[Entries for locating text and elements]
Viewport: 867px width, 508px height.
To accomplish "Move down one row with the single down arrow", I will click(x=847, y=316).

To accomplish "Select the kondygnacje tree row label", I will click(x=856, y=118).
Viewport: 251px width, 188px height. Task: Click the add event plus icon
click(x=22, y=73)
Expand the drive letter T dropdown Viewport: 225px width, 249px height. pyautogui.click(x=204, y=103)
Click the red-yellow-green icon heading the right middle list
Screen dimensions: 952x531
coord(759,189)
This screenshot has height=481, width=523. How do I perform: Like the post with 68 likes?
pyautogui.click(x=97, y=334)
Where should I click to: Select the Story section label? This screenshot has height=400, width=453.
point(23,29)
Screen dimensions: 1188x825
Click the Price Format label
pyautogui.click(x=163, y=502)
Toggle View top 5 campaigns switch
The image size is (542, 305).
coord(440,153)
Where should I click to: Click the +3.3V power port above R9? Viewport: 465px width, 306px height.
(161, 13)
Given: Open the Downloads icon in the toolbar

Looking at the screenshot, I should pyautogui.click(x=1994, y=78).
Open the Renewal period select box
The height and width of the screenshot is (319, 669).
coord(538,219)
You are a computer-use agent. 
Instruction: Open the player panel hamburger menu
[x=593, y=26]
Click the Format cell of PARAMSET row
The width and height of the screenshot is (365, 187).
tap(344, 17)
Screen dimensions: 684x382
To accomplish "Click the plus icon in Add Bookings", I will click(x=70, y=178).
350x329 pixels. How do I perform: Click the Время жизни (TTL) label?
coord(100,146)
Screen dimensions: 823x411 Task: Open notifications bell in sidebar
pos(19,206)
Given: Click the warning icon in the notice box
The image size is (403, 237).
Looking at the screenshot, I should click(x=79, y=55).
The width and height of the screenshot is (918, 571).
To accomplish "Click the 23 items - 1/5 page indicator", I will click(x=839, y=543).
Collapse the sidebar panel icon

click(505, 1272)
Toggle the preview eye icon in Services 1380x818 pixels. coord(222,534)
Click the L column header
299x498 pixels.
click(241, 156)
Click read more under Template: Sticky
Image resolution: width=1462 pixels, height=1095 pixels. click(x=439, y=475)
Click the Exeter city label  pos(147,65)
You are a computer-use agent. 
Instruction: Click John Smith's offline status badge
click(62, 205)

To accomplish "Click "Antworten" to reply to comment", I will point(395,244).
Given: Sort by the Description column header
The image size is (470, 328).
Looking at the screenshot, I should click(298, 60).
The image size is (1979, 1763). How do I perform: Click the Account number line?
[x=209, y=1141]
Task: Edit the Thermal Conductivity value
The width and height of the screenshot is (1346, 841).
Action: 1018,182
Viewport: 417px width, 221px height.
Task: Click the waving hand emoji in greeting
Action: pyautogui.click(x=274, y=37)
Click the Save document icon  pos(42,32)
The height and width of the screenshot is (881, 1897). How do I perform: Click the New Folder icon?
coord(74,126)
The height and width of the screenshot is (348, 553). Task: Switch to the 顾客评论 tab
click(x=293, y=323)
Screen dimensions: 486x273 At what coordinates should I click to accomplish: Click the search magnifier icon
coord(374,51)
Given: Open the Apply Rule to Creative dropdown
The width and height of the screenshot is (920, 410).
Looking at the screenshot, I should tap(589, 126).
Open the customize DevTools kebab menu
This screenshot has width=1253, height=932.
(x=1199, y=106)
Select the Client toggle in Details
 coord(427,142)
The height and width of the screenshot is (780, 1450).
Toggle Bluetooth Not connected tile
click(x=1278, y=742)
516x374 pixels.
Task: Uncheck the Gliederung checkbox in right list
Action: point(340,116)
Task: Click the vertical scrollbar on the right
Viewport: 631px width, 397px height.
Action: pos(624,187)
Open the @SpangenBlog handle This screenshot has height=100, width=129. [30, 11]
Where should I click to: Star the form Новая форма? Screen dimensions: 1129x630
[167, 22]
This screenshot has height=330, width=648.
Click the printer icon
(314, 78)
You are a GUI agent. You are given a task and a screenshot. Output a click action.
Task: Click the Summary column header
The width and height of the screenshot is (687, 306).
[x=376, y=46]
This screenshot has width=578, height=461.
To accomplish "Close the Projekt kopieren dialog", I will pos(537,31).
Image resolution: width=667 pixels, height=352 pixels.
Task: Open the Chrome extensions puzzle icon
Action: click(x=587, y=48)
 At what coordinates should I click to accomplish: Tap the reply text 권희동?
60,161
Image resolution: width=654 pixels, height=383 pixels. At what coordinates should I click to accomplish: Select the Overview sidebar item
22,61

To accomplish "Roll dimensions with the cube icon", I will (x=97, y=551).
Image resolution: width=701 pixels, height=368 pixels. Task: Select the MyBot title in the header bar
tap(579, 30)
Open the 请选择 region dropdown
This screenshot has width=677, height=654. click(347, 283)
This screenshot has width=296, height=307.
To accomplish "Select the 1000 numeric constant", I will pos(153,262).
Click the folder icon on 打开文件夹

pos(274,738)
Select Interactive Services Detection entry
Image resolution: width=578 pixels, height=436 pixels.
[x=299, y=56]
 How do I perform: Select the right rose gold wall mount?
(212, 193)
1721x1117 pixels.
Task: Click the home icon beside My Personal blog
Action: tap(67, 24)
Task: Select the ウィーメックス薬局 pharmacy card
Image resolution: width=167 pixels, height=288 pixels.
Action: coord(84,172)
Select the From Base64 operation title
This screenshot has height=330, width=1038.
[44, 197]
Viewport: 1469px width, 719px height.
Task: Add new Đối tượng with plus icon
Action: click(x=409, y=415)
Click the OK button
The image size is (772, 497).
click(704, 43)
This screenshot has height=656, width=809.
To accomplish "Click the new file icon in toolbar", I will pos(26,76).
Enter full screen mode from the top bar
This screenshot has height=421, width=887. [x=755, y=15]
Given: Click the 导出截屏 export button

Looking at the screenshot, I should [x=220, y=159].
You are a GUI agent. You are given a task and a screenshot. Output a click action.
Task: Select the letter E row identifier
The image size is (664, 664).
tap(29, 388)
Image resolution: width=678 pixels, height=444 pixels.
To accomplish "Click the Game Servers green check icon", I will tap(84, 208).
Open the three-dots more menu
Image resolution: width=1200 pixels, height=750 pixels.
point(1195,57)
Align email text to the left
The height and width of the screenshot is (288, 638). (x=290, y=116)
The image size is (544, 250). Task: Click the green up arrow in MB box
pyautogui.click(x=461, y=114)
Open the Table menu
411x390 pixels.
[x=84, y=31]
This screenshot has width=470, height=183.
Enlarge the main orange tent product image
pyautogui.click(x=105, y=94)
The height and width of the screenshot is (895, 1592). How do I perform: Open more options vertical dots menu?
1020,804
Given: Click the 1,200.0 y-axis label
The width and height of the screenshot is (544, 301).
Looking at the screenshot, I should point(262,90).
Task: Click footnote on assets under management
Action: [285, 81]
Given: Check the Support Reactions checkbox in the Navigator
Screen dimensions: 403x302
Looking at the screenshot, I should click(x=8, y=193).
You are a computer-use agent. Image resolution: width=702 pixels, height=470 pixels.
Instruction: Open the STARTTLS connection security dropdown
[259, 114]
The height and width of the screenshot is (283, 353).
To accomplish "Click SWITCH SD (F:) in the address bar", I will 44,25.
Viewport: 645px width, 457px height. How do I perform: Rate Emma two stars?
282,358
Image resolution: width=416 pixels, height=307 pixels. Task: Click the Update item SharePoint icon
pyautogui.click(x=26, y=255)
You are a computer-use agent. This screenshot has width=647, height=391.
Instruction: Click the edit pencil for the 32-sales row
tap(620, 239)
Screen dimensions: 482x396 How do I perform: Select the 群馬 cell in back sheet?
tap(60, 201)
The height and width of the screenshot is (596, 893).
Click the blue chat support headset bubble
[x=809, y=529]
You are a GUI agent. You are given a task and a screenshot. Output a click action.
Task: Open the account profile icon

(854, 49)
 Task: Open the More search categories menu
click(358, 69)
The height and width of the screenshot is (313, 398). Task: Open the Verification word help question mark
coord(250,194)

[Given instruction]: Extract the items from the line with "At what coordinates should I click to accomplish: Tap" to the line with "tap(29, 388)", both included, and copy each line verbatim.

[Solution for this exercise]:
 At what coordinates should I click to accomplish: Tap the reply text 권희동?
60,161
Image resolution: width=654 pixels, height=383 pixels. At what coordinates should I click to accomplish: Select the Overview sidebar item
22,61

To accomplish "Roll dimensions with the cube icon", I will (x=97, y=551).
Image resolution: width=701 pixels, height=368 pixels. Task: Select the MyBot title in the header bar
tap(579, 30)
Open the 请选择 region dropdown
This screenshot has width=677, height=654. click(347, 283)
This screenshot has width=296, height=307.
To accomplish "Select the 1000 numeric constant", I will pos(153,262).
Click the folder icon on 打开文件夹

pos(274,738)
Select Interactive Services Detection entry
Image resolution: width=578 pixels, height=436 pixels.
[x=299, y=56]
 How do I perform: Select the right rose gold wall mount?
(212, 193)
1721x1117 pixels.
Task: Click the home icon beside My Personal blog
Action: tap(67, 24)
Task: Select the ウィーメックス薬局 pharmacy card
Image resolution: width=167 pixels, height=288 pixels.
Action: coord(84,172)
Select the From Base64 operation title
This screenshot has height=330, width=1038.
[44, 197]
Viewport: 1469px width, 719px height.
Task: Add new Đối tượng with plus icon
Action: click(x=409, y=415)
Click the OK button
The image size is (772, 497).
click(704, 43)
This screenshot has height=656, width=809.
To accomplish "Click the new file icon in toolbar", I will pos(26,76).
Enter full screen mode from the top bar
This screenshot has height=421, width=887. [x=755, y=15]
Given: Click the 导出截屏 export button

Looking at the screenshot, I should [x=220, y=159].
You are a GUI agent. You are given a task and a screenshot. Output a click action.
Task: Select the letter E row identifier
The image size is (664, 664).
tap(29, 388)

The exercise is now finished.